Life Lesson #486 ~ Keep Going (Till You Reach The Other Side)


 



There are times in life when nothing goes right. I mean absolutely nothing! For one reason or another everything is out of sync. We might know why, or none of it makes sense at all.  Confusion usually follows. Sadness and depression typically creep in at some point. Anxiety is a given and anger eventually makes its rounds too. So, what comes next? How do we turn things right side up once they’ve flipped upside down? 

I have no idea, to be perfectly honest with you.. There’s no magic answer or trick to it. Sometimes you’ve just gotta go through hell and keep going till you reach the other side. It’s not a simple answer. It's simply the truth.  

Why do I say this? Well, because I’ve spent a lot of time there myself recently. Let me just say it now, it's not fun. Nothing about being out of sync is amusing or a beer and skittles moment. It's downright miserable and uncomfortable really. When life gets all knotted up and the worms are out of the can, things can get complex. The sad part is even if you finally figure out how you got here, most of the time there’s a snag making everything so much more complicated. That's the real problem, isn’t it? How do you untangle all the knots and snags? I don't know about you but as soon as one is sorted out, another one takes its place. And suddenly another mile through hell is tagged on and tallied up. 

Being out of sync is overwhelming, for everyone involved. Alarming in fact. Stress doesn’t even begin to explain the feeling. The trauma and distress of being out of sync with yourself and those you love is frankly disorienting. Assumptions build up. Stories told become reality. And the lies we tell ourselves are now our truth. What’s heartbreaking is none of it makes us happy. We didn’t plan to go down this road. No one was preparing for a trip to hell. Zero forethought was involved. Our ship hit an iceberg and sank, and we all woke up here.. 

So, what can any of us do? Again, I’m not sure. However, I do know continually living out of sync or constantly extending our stay here in the flames of purgatory isn’t productive or constructive. It’s destructive. I guess we have to decide if we’re staying here? Burn up? Fan the flames of anger, hate and misunderstanding? Continue off kilter? I certainly hope not. Seriously, time passes and life changes in the blink of an eye. We can’t go back but we can go forward. And no, I can’t speak for anyone else, but I really hope there’s a light at the end of this tunnel somewhere.   

The reality is I ask myself all the time, should I just give up? Should I stay here, abandon hope and concede defeat? But the answer is no.  I don’t want to give up. I’d like to walk out of this inferno with hope and possibility. I long to heal, not put a Band-Aid on it. We need to rebuild, not renovate.  

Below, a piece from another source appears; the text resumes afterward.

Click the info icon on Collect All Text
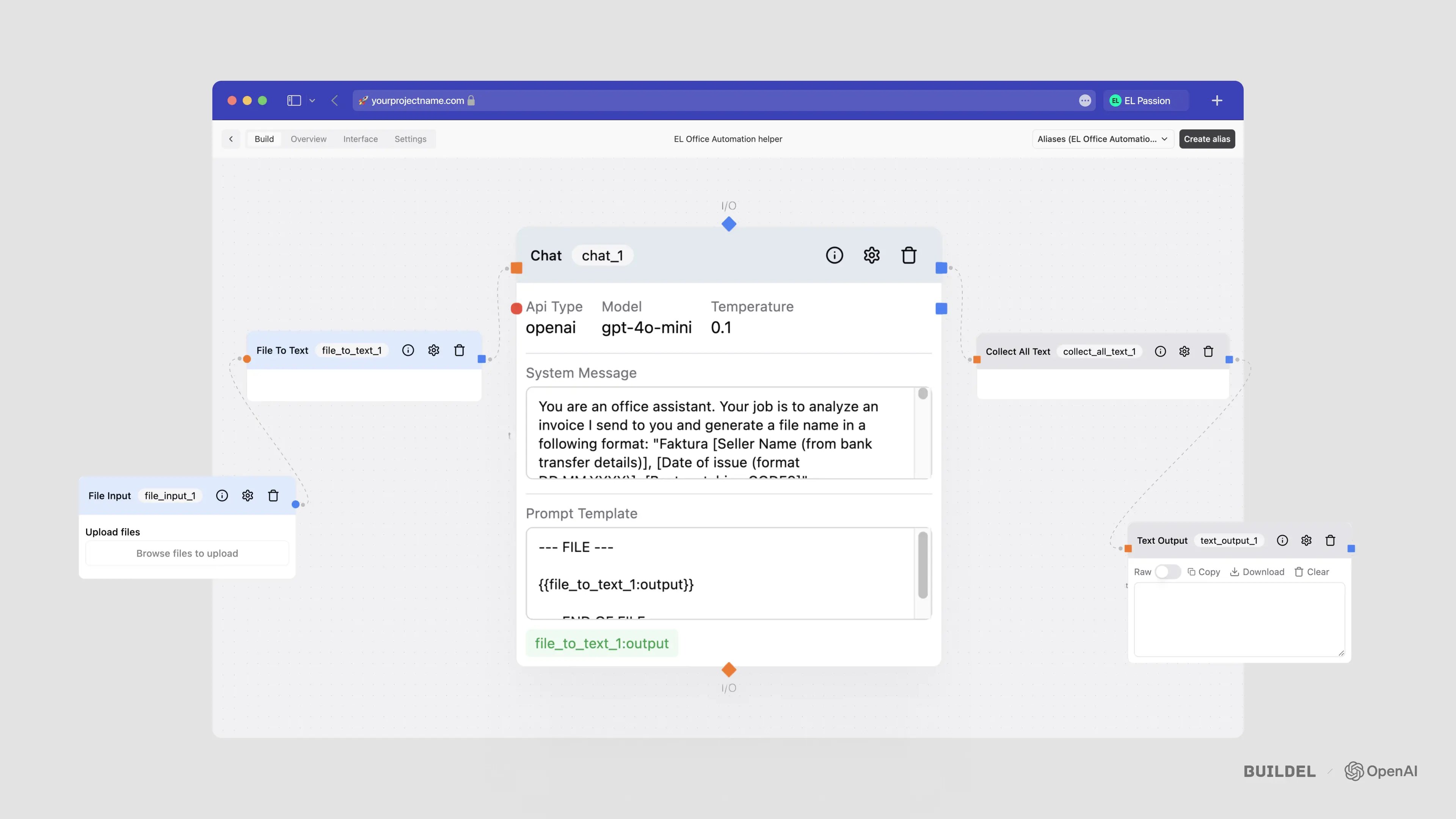 1160,351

So, where do any of us go from here?  I really don’t know where the abyss ends or if it ever does. I guess the question is what’s holding us back?  It’s possible to heal and mend, emotionally, mentally and even physically. But each person has to want a remedy and accept it’s going to take a lot of work and time to get there.

I have to say if I've learned anything the last few years, it's that nothing is indestructible or resistant to splintering or fracturing. Not family, marriage, finances, health or friends are exempt.  Why? Because we’re all broken a little inside. We all fail, make mistakes and fall. Believe me I get it. No one magically fixes what’s broken. It's possible to mend though. Sure, it takes a willingness to forgive, heal and time to restore what’s been lost. Still, it’s possible to meet in the middle, take one small step and leave this prison behind.